Watching Morton Subotnick close the first part of the night was truly a treat. A veteran and pioneer of experimental music, he made full use of the theatre’s surround sound system, creating an immersive 3D soundscape of amorphous noises. A few times I caught audience members, including myself, turning their heads instinctively in a futile attempt to catch a glimpse of the fleeting, whispery vocal samples flying around the stereo field. Subotnick wrapped up his performance on a euphorically melodic note, with a short but sweet series of arpeggios originating from his Buchla 200e modular synth.

Kevin Beasley || photo by Yu Su
Kevin Beasley || photo by Yu Su

After a 30 minute intermission that awarded the nearby McDonald’s an artsy influx of festival-goers, the second floor scheduling began with a jarringly dark performance by Kevin Beasley. Dressed in all black and a gas mask, Beasley stalked around his custom-built speakers in an apparent daze, like a masked terrorist among hostages, growling indistinctly into microphones. After a while he fell to his knees in front of two CDJs, and played a brutalist minimal techno set for what was longer than some of the audience could handle.

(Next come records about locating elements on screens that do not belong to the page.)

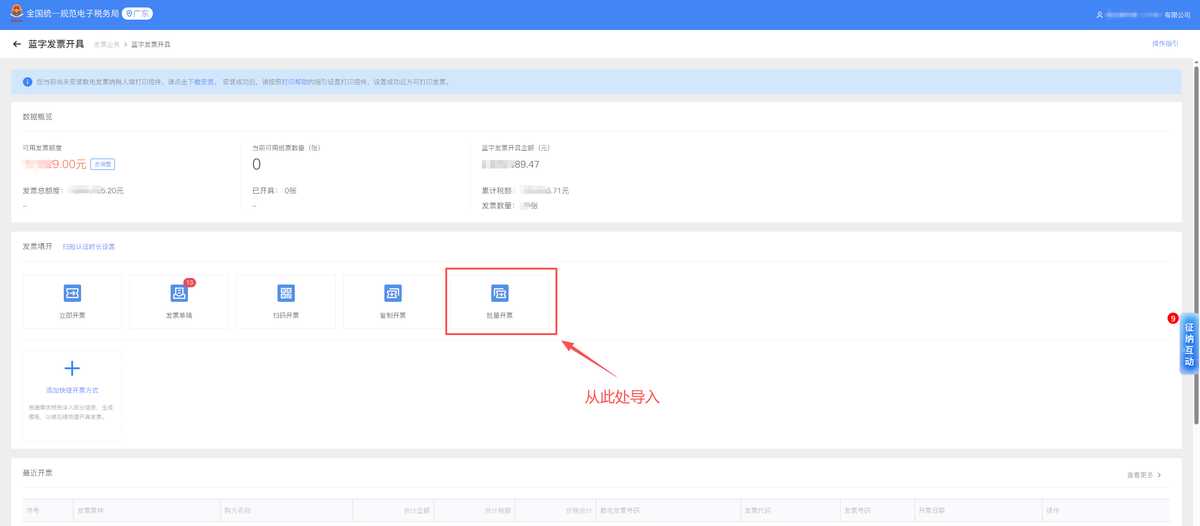
Task: Select the 扫码开票 QR code icon
Action: point(286,293)
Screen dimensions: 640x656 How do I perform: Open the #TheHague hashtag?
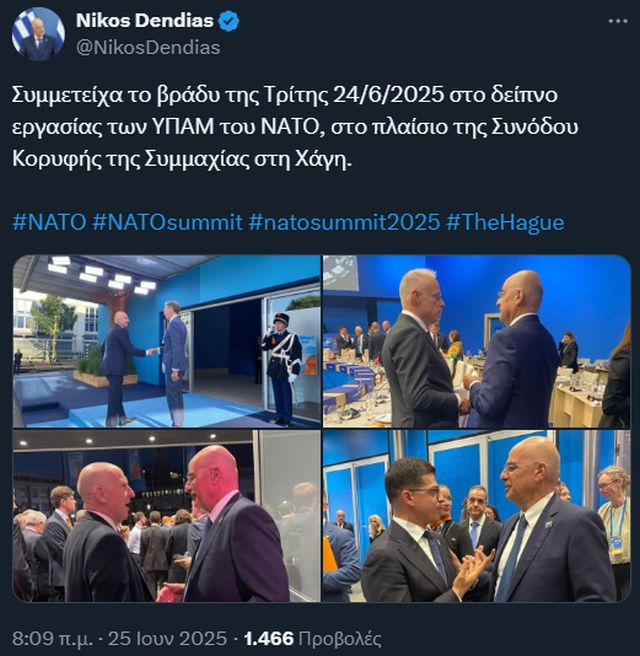tap(505, 221)
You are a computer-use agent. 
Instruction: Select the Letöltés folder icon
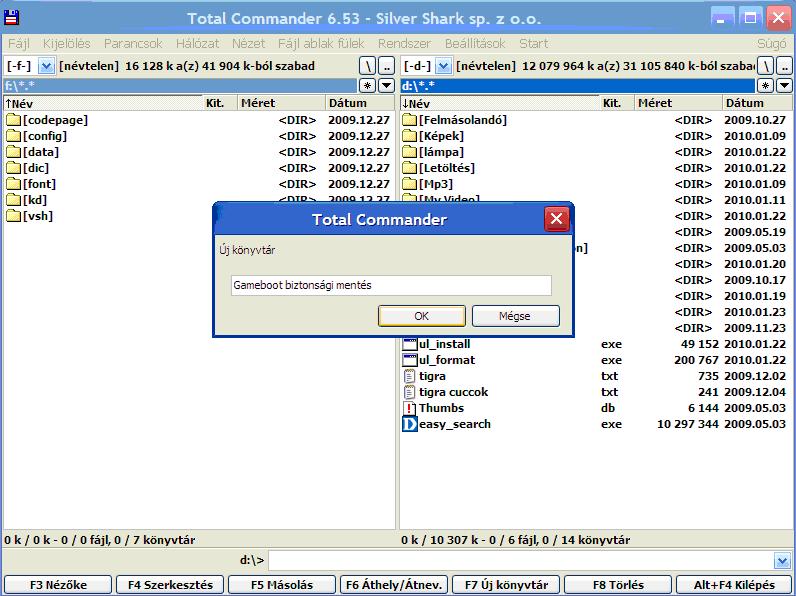pyautogui.click(x=410, y=168)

With a shift of curtains and only a brief break, the mass of attendees were invited into a new corner of the expo space, allowing for Inga Copeland’s set to start precisely on time. Copeland played most of her freshly released solo album, Because I’m Worth It, a bold follow-up to the breakup of Hype Williams, her iconoclastic collaboration with Dean Blunt. She layered live vocals on top of skull-piercing percussive elements that, although bordering on the physically painful, put everyone into a decidedly dancing mood.

Young Braised || photo by Yu Su
Young Braised || photo by Yu Su

Next up was Vancouver hip-hop fixture Young Braised, whose oddball persona, witty lyrics, and warm, infectious beats have won him a dedicated and affectionate fanbase. His performance was in large part mediated through a cleverly executed visual component provided by his fiancee, artist Soledad Muñoz. The eccentrically brainy rapper dispensed his characteristic flow from behind two silk screens, onto which a live feed of both him and the crowd were projected, finally coming out from behind the images of himself for his iconic tune, “Murakami.”

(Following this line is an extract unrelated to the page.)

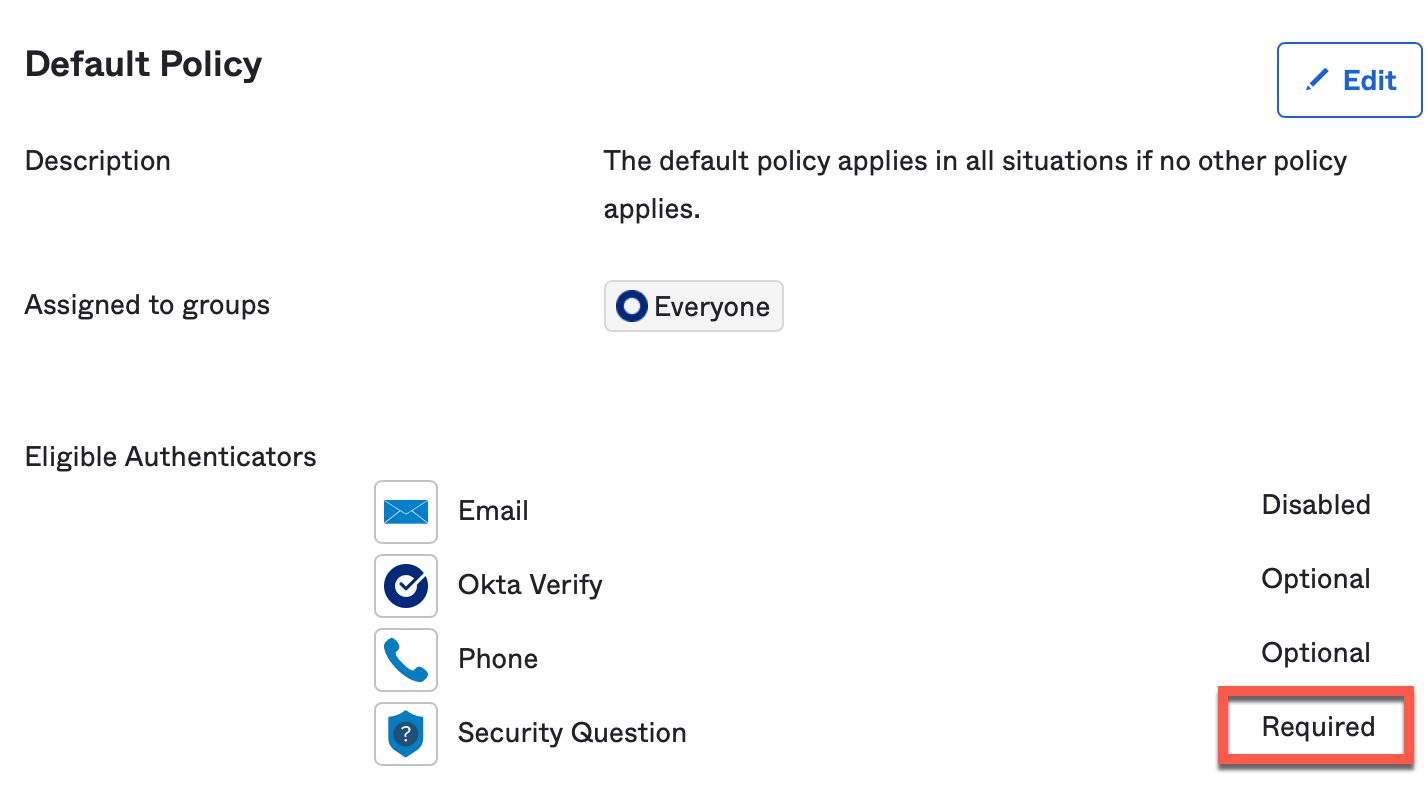This screenshot has width=1428, height=796.
Task: Open the Everyone group chip
Action: click(694, 306)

Dâm-Funk || photo by Daniel Lins
Dâm-Funk || photo by Daniel Lins

While the night was originally intended to be closed by an anticipated performance from Madlib, unforeseeable circumstances had gotten in the way. Instead, LA co-resident and Stones Throw labelmate Dâm-Funk was sent to reassure us all that the funk is far from dead. Although the funk was often interrupted by heated bouts of shit-talking and passionate digressions on racial insensitivity, the cosmic emissary of soul left few doubtful with his stage presence throughout a heated DJ set infused with positively sexy vocals.